Before starting a session, you’ll need a voice and a configuration.

Design a voice, clone an existing one, or select one from Hume’s extensive Voice Library.
Build an EVI configuration to define system behavior, voice selection, and other settings.

Connection

The EVI Playground is the easiest way to test your configuration. It lets you speak directly with EVI using your selected voice and settings, without writing any code.

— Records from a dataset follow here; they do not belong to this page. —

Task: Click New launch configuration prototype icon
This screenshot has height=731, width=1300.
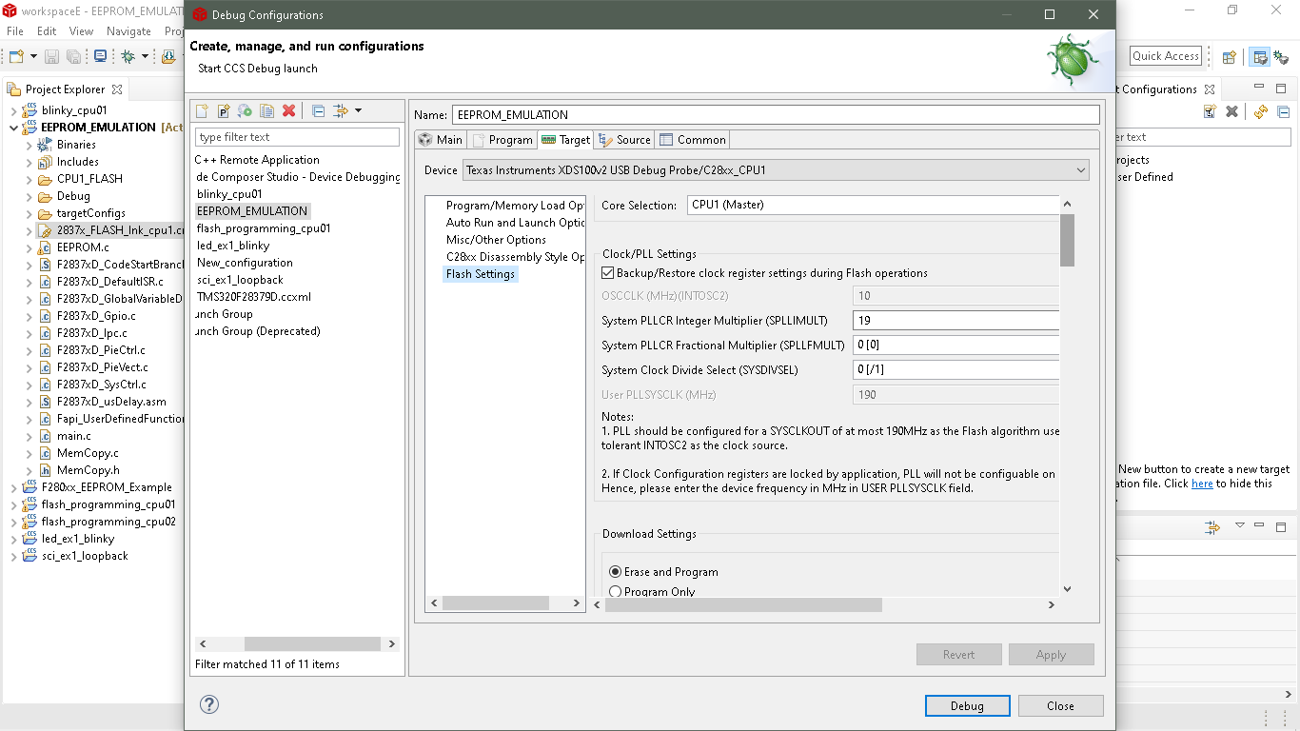Action: (x=224, y=111)
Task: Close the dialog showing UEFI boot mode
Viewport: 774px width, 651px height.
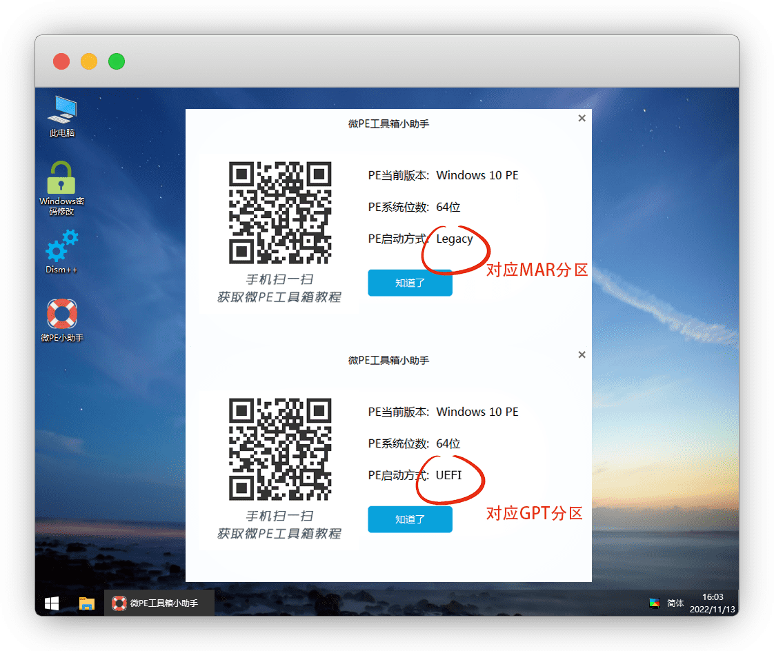Action: [x=582, y=355]
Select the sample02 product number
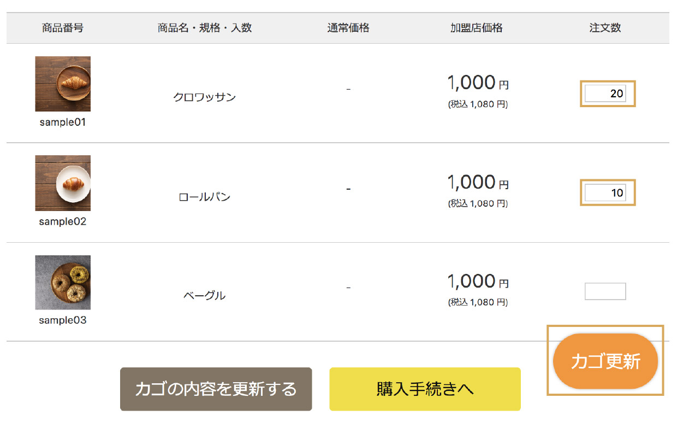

To begin a conversation, connect using the EVI WebSocket URL start streaming the user’s audio input, via audio_input messages. EVI responds in real time with a sequence of structured messages:

user_message: Message containing a transcript of the user’s message along with their vocal expression measures
assistant_message: Message containing EVI’s response content.
audio_output: EVI’s response audio corresponding with the assistant_message
assistant_end: Message denoting the end of EVI’s response.

Developer tools

Hume provides a suite of developer tools to integrate and customize EVI.

WebSocket API Reference

Connect with EVI via WebSocket, including message formats and response types.

REST API Reference

Manage EVI configurations and access your chat history.

SDKs

Use official SDKs to streamline integration in Python and web-based projects.

Sample code

Browse example projects demonstrating EVI integration in different frameworks.

API limits

WebSocket connections limit: By default, EVI supports up to 5 concurrent connections for testing and development.

EVI is designed to scale seamlessly, and we can support deployments with thousands of concurrent users. For production environments requiring higher capacity, you can request an increased limit by filling out our request form.
WebSocket duration limit: connections are subject to a default timeout after thirty (30) minutes, or after two (2) minutes of user inactivity.

Duration limits may be adjusted by specifying the max_duration and inactivity fields in your EVI configuration.
WebSocket message size limit: messages cannot exceed 16MB in size.
Request rate limit: HTTP requests (e.g. configs endpoints) are limited to one hundred (100) requests per second.